Rikkards erwiderte nichts darauf. Er ging zu der Kommode hinüber und schob mit dem Zeigefinger die Haarbüschel auf der blankpolierten Holzpalette hin und her.
»Die von Hilary Roberts sind bestimmt nicht darunter«, sagte er. »Die Spurensicherung wird das noch genau überprüfen. Aber sie sind gewiß nicht darunter. Ich muß jetzt nach einem ganz anders gearteten Mörder suchen. Und den werde ich auch aufspüren, Mr.

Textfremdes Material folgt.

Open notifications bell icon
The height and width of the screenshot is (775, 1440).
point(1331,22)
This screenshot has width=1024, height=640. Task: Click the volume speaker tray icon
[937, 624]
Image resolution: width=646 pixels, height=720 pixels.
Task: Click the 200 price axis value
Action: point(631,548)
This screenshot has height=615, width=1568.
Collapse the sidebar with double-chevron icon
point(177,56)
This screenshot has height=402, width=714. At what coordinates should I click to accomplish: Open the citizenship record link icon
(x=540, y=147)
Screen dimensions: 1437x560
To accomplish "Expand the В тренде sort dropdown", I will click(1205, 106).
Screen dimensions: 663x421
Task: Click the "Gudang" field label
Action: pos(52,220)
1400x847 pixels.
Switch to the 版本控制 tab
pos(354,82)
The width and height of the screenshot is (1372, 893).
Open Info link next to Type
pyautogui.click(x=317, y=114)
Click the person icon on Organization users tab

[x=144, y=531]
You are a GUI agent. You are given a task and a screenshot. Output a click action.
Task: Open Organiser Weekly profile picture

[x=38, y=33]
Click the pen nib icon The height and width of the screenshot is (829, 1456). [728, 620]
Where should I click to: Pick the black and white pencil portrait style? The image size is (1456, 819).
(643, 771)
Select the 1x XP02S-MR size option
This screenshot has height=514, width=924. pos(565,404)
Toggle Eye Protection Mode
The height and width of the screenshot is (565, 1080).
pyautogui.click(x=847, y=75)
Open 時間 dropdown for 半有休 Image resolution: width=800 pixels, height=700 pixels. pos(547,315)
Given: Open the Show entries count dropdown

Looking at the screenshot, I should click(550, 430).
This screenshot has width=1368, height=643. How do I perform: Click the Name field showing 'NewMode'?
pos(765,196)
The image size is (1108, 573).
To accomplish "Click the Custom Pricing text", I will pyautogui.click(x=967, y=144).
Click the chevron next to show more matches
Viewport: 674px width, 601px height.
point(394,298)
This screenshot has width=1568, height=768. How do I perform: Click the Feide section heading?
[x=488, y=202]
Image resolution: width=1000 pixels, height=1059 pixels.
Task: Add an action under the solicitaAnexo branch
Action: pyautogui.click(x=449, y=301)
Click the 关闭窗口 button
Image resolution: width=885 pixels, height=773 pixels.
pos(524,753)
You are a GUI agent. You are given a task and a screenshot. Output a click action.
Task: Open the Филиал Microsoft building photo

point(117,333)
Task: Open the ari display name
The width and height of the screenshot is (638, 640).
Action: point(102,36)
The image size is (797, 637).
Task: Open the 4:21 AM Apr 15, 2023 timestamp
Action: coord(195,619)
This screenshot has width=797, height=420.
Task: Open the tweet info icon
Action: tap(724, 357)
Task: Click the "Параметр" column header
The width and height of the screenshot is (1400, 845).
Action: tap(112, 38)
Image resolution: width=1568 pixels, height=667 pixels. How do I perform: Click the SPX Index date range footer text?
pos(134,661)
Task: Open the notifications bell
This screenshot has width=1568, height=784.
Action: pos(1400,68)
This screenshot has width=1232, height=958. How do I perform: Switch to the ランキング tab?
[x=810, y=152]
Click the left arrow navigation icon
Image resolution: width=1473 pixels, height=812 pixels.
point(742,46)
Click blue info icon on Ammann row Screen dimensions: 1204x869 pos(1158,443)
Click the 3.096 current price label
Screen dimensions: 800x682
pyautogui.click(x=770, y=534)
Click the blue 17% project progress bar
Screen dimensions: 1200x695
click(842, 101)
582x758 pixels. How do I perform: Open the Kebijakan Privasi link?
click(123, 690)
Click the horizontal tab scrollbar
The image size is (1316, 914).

Dalgliesh.«
24
Eine Dreiviertelstunde später war Rikkards wieder am Schauplatz des Verbrechens. Er schien das Stadium bewußter Erschöpfung überschritten zu haben und agierte in einer anderen Raum-Zeit-Dimension. Sein Verstand funktionierte mit geradezu unnatürlicher Klarheit, sein Körper indes kam ihm schwerelos vor, ebenso unwirklich wie der bizarre Tatort, an dem er sich bewegte, mit den Leuten redete, seine Anweisungen gab. Das fahle Mondlicht verblaßte gegenüber den gleißenden Scheinwerfern, die die Bäume, die Männer und deren Geräte beleuchteten und ihnen klar abgesetzte Konturen verliehen. Man hörte Männerstimmen, das Knirschen von Schritten auf dem Kies, das Flattern der Zeltleinwand in der aufkommenden Brise, das stetige Rauschen und Glucksen der Wellen.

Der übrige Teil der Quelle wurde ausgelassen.